Further, FIG. 4 shows conductive deodorizing material 7 on both sides of the second conductive layer 2.
．． 8 is a cross-sectional view of a dust collecting electrode using a dust collecting electrode, which can further add a deodorizing effect to the dust collecting effect.

In addition, it is also possible to use the conductive deodorizing material itself as a conductive layer.

Effects of the Invention As described above, according to the first invention, at least one conductive layer is surrounded by an insulating layer to ensure insulation between the conductive layers, thereby eliminating insulation deterioration over time and preventing discharge. It is possible to eliminate the need for a safety circuit, and it is also possible to increase the space in the first conductive layer, thereby improving the dust collection rate.
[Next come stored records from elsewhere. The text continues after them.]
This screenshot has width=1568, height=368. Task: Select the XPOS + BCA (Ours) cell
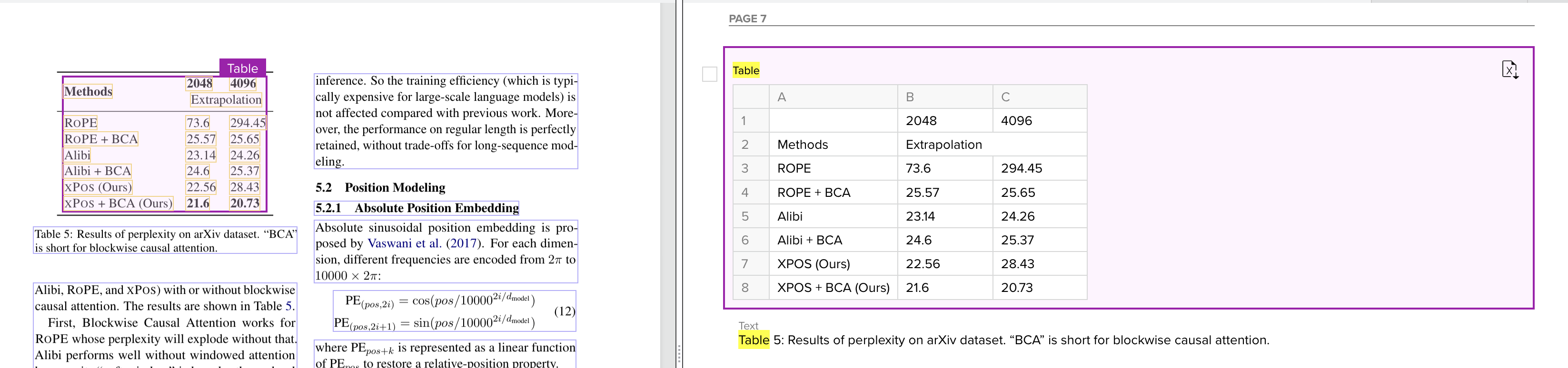tap(833, 288)
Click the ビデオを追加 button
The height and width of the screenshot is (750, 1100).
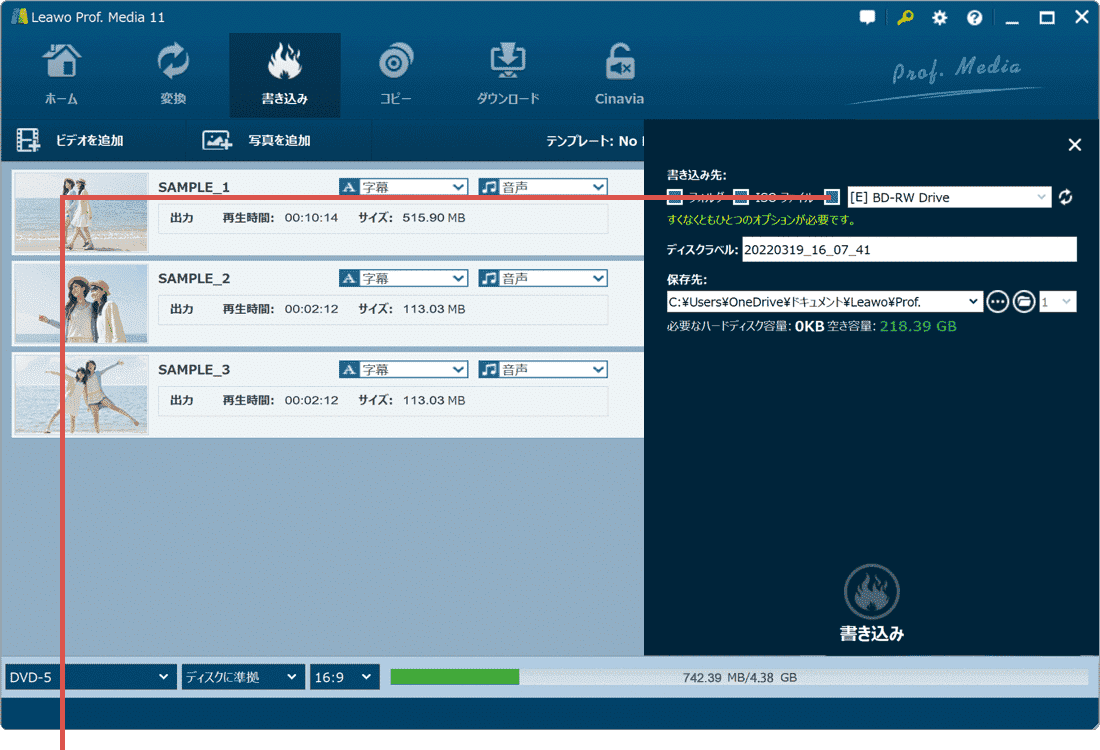point(70,141)
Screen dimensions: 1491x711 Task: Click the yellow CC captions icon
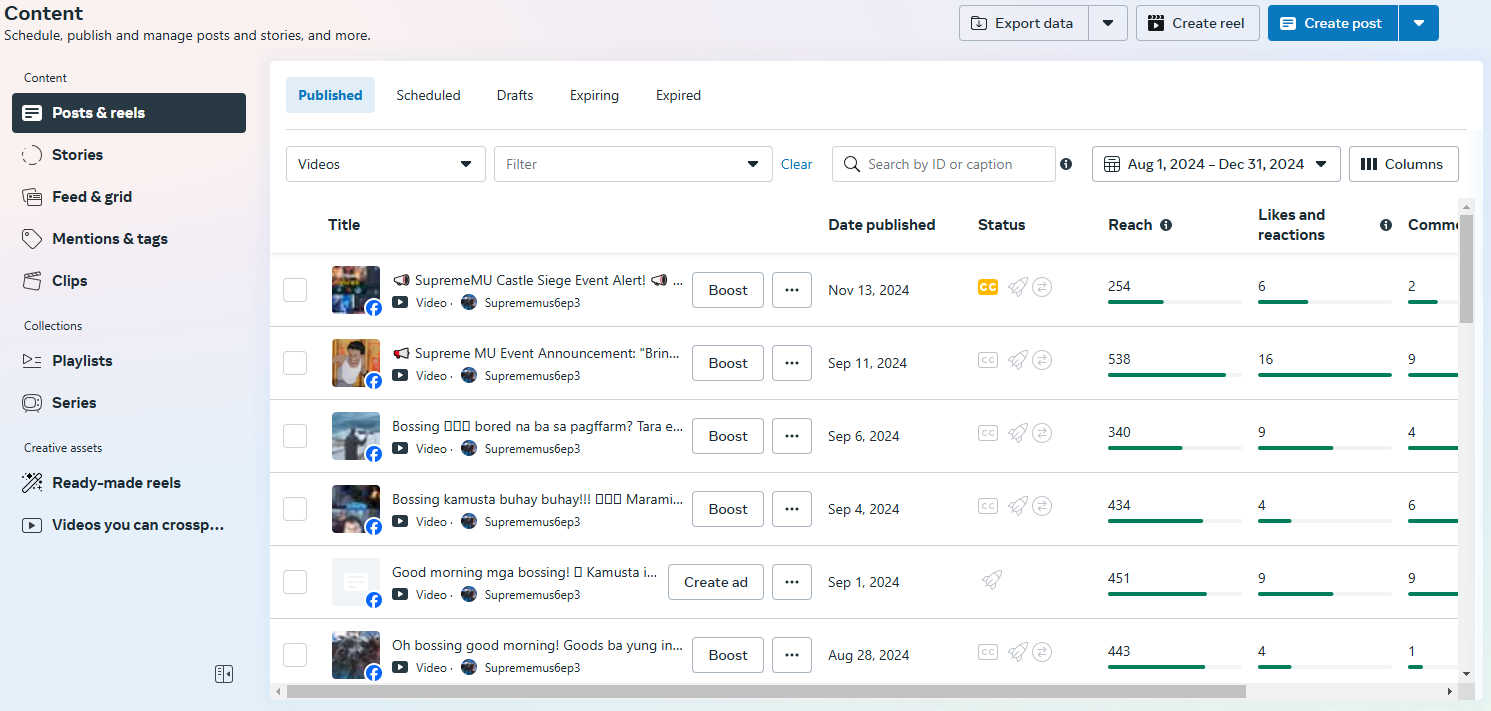pyautogui.click(x=988, y=287)
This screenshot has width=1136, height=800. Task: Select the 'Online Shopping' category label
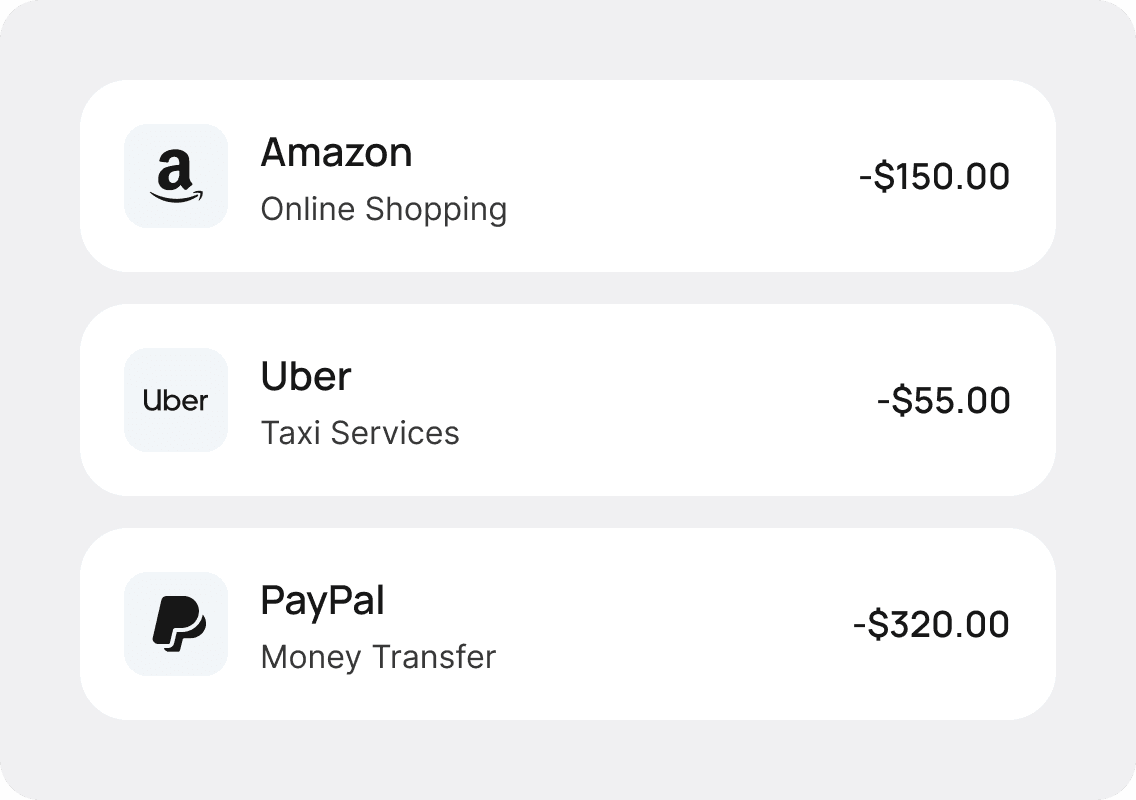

Moreover, according to the second invention, the charges on the surface of the insulating layer can be neutralized, and the dust collection rate can be reduced over time.
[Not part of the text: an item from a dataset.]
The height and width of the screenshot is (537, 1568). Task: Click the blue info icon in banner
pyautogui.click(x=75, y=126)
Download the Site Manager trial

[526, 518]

Furthermore, according to the third invention, by using a conductive deodorizing material in the conductive layer, it is possible to gust a dust collection electrode that also has a deodorizing effect.
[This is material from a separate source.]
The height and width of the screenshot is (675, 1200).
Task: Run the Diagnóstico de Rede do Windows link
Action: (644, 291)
Further, according to the winding type manufacturing method of the fourth invention, the manufacturing method can be simplified compared to the lamination type, and the conductive parts can be connected at two places.

Furthermore, according to the winding manufacturing method of the fifth invention,
Compared to the winding type, the effective area of the dust collection part can be expanded, improving the dust collection rate, and only two conductive parts can be connected.
can be done.

[Brief explanation of drawings]

Fig. 1 is a cross-sectional view of a dust collecting electrode showing an embodiment of the present invention, Fig. 2 is a cross-sectional view of another part of the same dust collecting electrode, and Fig. 3 is a cross-sectional view of the same dust collecting electrode and a conventional dust collecting electrode. A characteristic diagram showing changes in dust collection rate over elapsed time. Figure 4 is a cross-sectional view of a dust collection electrode showing an example of using a conductive deodorizing material in the dust collection electrode. Figure 5 is a conventional dust collection electrode. FIG. 1... First conductive layer, 2... Second conductive layer, 3...
- First insulating layer, 4... Second insulating layer, 5... Space layer, 6... Projection, 7.8... Conductive deodorizing material.

Claims (1)

[Scope of Claims] 1. A dust collection electrode in which a first conductive layer and a second conductive layer are sequentially stacked at a constant interval, and the periphery of at least one of the conductive layers is covered with an insulating layer. 2.The volume resistivity of the insulating layer is 10^8~10^1^5Ω
The dust collection electrode according to claim 1, formed of a film of cm. 3. The dust collecting electrode according to claim 1 or 2, wherein a conductive deodorizing material is used in at least one of the first conductive layer and the second conductive layer. 4. Construct a set of structures in which a first conductive layer whose periphery is covered with an insulating layer and a second conductive layer are stacked one on top of the other at regular intervals, and this structure is wound. A method of manufacturing a dust collecting electrode to be formed. 5. Construct a set of structures in which a first conductive layer whose periphery is covered with an insulating layer and a second conductive layer are stacked one on top of the other at regular intervals, and this structure is folded in a serpentine manner. A method of manufacturing a dust collecting electrode to be formed.